THE TASK: Going through the entries below, copy out each line that contains "accomplish".

DATA TO PROCESS:
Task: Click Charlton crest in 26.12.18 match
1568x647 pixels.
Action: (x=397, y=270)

---

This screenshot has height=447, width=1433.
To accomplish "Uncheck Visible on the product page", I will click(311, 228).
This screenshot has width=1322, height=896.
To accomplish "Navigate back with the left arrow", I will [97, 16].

...

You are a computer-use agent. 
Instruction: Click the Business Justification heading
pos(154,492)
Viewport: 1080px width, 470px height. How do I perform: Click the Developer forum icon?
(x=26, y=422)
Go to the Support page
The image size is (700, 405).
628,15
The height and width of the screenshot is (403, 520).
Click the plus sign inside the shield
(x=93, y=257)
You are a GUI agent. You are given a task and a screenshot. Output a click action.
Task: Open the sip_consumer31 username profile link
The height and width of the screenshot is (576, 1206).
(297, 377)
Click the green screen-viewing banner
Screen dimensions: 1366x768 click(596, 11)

REPLY:
To accomplish "Uncheck Visible on the product page", I will click(311, 228).
To accomplish "Navigate back with the left arrow", I will [97, 16].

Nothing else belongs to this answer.